▶ _Material for the task_

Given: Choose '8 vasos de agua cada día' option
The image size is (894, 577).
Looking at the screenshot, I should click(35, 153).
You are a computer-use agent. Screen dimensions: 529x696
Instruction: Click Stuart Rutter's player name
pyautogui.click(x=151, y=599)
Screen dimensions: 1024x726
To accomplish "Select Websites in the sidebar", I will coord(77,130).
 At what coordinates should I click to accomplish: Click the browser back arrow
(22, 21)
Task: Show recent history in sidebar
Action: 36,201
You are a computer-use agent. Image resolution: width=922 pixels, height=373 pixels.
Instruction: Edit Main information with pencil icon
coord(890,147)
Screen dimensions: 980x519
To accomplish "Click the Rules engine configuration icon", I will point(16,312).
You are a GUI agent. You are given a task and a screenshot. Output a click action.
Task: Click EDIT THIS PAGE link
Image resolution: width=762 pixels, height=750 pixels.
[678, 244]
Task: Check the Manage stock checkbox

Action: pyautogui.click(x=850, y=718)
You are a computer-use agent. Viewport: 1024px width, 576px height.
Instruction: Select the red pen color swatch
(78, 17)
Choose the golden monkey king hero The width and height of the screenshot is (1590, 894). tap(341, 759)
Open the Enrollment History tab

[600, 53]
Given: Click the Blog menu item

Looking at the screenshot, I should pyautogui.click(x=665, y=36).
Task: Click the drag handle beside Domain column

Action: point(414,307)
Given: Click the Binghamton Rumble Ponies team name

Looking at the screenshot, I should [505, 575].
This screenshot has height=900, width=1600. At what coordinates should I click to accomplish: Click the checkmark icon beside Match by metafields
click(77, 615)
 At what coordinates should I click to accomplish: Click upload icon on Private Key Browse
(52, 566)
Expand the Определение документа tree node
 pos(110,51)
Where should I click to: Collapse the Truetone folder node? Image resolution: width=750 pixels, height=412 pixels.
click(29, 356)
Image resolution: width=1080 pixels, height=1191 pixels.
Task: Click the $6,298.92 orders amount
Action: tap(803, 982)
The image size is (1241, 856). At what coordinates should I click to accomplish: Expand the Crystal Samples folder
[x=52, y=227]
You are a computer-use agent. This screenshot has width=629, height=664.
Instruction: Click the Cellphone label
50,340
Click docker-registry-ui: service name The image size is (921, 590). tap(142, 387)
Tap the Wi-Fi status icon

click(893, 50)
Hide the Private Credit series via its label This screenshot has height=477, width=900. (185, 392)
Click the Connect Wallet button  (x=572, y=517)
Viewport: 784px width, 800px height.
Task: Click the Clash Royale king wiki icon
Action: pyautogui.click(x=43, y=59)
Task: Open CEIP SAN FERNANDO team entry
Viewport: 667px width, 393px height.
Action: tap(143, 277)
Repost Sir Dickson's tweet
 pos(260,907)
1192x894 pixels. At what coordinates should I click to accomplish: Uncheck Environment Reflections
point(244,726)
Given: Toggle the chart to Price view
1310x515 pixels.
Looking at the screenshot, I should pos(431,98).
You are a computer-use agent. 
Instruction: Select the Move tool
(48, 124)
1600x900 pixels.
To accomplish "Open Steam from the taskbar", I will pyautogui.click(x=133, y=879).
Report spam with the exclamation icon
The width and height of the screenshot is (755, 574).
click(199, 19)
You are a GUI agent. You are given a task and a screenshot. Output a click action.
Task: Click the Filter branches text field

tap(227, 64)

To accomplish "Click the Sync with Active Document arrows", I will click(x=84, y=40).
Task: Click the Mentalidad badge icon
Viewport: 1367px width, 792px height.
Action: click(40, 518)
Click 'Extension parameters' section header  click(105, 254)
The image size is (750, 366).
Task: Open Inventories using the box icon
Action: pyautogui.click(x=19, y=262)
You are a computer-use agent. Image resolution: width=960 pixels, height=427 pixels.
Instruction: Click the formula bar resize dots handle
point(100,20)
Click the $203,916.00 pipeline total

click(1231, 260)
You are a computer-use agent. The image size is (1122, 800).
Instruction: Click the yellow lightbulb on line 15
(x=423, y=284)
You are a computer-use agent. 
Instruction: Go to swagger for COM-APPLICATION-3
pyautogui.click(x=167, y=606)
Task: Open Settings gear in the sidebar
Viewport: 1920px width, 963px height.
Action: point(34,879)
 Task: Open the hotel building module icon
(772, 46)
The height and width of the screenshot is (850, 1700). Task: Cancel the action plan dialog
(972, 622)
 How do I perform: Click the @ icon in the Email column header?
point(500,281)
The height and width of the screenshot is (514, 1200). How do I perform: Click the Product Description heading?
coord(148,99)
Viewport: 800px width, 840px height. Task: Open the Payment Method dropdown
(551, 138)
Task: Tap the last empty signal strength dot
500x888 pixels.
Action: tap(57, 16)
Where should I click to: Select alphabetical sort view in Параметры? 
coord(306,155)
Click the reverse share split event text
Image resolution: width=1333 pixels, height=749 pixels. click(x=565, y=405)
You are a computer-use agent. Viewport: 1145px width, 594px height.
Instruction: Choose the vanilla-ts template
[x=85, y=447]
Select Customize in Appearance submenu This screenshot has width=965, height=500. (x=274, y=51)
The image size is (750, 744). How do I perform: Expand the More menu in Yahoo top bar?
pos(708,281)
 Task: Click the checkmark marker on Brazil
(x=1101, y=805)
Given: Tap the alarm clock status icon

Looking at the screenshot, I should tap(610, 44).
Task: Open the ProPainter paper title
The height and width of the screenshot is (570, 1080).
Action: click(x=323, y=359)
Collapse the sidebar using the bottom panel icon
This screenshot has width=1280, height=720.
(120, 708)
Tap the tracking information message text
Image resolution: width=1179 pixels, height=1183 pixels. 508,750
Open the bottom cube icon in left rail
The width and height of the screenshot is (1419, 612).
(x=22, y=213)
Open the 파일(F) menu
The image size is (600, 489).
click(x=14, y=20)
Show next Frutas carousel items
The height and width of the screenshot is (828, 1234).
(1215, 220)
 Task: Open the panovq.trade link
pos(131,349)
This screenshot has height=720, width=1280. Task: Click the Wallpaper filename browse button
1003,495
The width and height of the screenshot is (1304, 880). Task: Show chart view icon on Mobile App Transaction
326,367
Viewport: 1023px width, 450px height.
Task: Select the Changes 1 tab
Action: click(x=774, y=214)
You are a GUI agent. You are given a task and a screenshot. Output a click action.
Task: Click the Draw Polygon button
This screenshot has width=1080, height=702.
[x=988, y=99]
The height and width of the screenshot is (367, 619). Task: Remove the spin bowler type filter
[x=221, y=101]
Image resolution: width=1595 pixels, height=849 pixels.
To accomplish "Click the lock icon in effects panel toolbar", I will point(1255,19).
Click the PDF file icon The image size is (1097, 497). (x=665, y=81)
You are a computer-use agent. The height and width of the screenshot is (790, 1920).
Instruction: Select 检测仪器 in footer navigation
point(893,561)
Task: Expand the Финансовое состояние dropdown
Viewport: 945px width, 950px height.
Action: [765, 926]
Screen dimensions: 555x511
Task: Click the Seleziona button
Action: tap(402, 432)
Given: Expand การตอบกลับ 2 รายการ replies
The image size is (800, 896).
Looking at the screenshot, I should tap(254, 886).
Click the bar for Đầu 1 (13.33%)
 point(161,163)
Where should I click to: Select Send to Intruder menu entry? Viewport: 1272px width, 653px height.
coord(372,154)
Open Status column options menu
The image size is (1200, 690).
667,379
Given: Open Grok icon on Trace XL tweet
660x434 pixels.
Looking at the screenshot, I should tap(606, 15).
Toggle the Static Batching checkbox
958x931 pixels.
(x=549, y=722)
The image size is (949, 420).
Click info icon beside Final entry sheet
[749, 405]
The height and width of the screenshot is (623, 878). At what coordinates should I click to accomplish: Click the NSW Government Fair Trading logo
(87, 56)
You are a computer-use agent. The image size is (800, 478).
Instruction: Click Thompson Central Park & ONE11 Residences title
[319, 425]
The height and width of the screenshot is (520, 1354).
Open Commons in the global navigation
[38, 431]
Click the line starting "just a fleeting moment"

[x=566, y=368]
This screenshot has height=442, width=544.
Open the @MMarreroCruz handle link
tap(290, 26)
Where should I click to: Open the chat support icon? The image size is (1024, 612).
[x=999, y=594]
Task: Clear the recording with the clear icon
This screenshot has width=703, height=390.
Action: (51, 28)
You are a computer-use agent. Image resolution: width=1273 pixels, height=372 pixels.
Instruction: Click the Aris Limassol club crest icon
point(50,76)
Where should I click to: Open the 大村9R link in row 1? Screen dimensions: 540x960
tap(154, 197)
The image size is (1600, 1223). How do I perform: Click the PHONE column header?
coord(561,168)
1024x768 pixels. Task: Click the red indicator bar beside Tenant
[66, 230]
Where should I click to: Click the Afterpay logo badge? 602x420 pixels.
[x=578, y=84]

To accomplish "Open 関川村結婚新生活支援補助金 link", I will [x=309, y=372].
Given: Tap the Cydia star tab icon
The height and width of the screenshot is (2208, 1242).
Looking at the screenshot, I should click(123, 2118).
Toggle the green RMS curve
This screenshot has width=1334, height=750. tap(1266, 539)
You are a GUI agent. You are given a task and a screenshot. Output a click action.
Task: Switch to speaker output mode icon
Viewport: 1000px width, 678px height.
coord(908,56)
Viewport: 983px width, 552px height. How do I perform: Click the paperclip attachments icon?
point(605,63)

▶ _About this exercise_
Using the material above, please count the lines in which the word "computer" occurs and give the number with nothing added.

▶ _Task answer_
12